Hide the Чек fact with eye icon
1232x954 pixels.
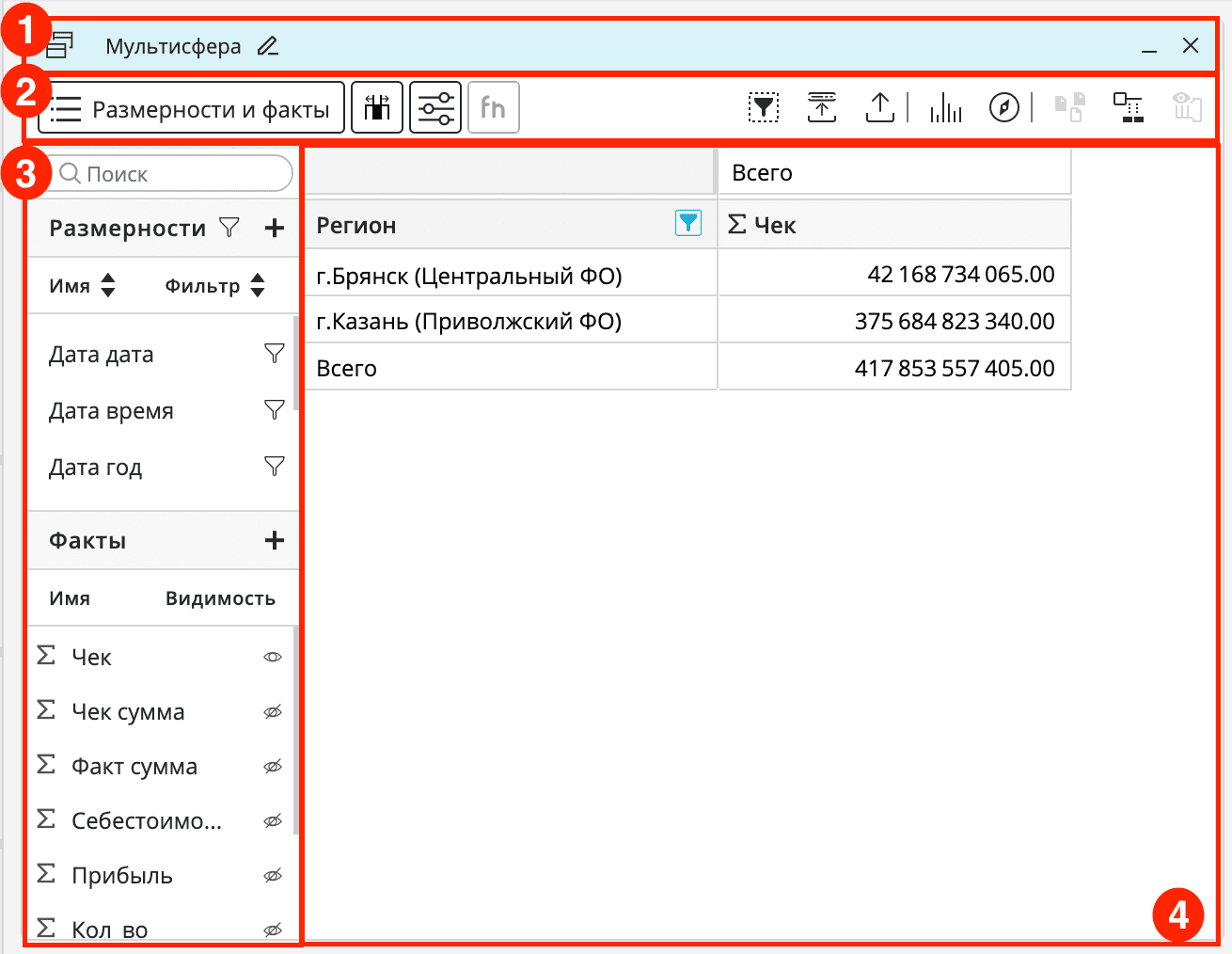tap(273, 658)
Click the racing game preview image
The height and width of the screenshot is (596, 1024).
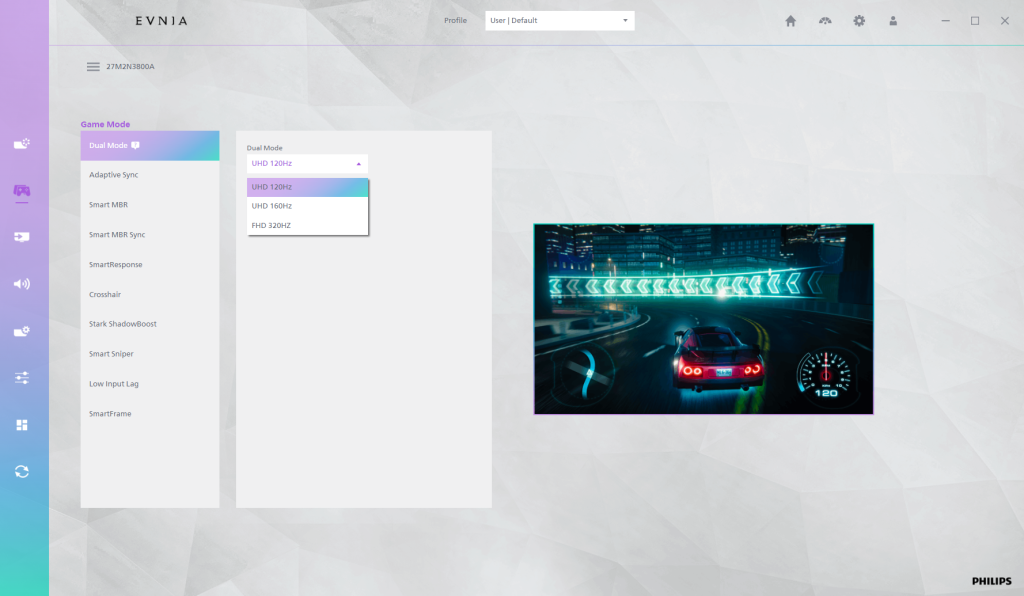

----

Without copying any picture, repeat all of the entries exactly.

- SOLUTION TO THIS TASK
Hide the Чек fact with eye icon
1232x954 pixels.
tap(273, 658)
Click the racing game preview image
The height and width of the screenshot is (596, 1024).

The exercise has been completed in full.